Corpo energético
aquerela e pré-cinemas
O taumatrópio, inventado por volta de 1825, foi um dos primeiros experimentos ópticos que contribuíram para o surgimento do cinema. Trata-se de um dispositivo composto por duas imagens diferentes, apresentadas em lados opostos de uma mesma placa. Ao girar rapidamente, essas imagens se fundem, criando a ilusão de formar uma única figura, graças ao fenômeno da persistência da retina, que mantém a imagem por uma fração de segundo após o seu desaparecimento.

A série Corpo Energético utiliza o taumatrópio em diálogo com o movimento do corpo, compreendendo a rotação em torno de um eixo como um gesto gerador de energia. Esse movimento revela camadas invisíveis, mas presentes e fundamentais para o funcionamento do organismo, convidando os participantes a refletirem sobre as relações entre corpo, percepção e vitalidade.

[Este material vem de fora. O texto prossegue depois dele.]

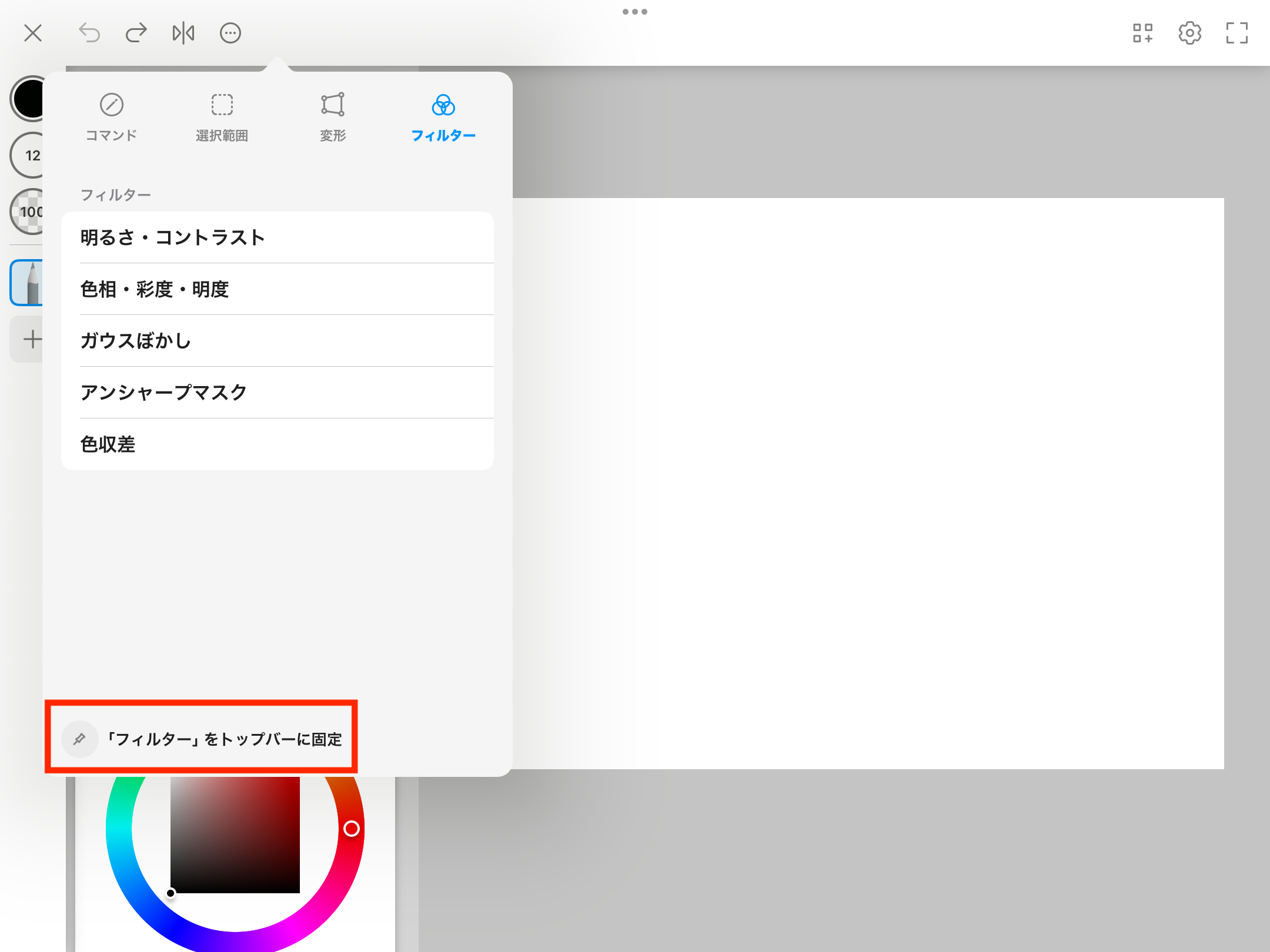Click the hue ring handle on color wheel
The height and width of the screenshot is (952, 1270).
(x=352, y=829)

Os desenhos são realizados em aquarela, tinta à base de água, estabelecendo uma relação simbólica com o corpo humano, que tem na água um elemento essencial para sua existência. As imagens fazem referência a conceitos da Medicina Tradicional Chinesa, como os Cinco Reinos Mutantes da Natureza — Água, Madeira, Fogo, Terra e Metal — e o Octograma de Fushi, relacionado ao equilíbrio entre yin e yang.
As composições também apresentam informações sobre pontos de acupuntura que podem ser estimulados por meio da automassagem, ampliando as possibilidades de autocuidado e percepção do próprio corpo.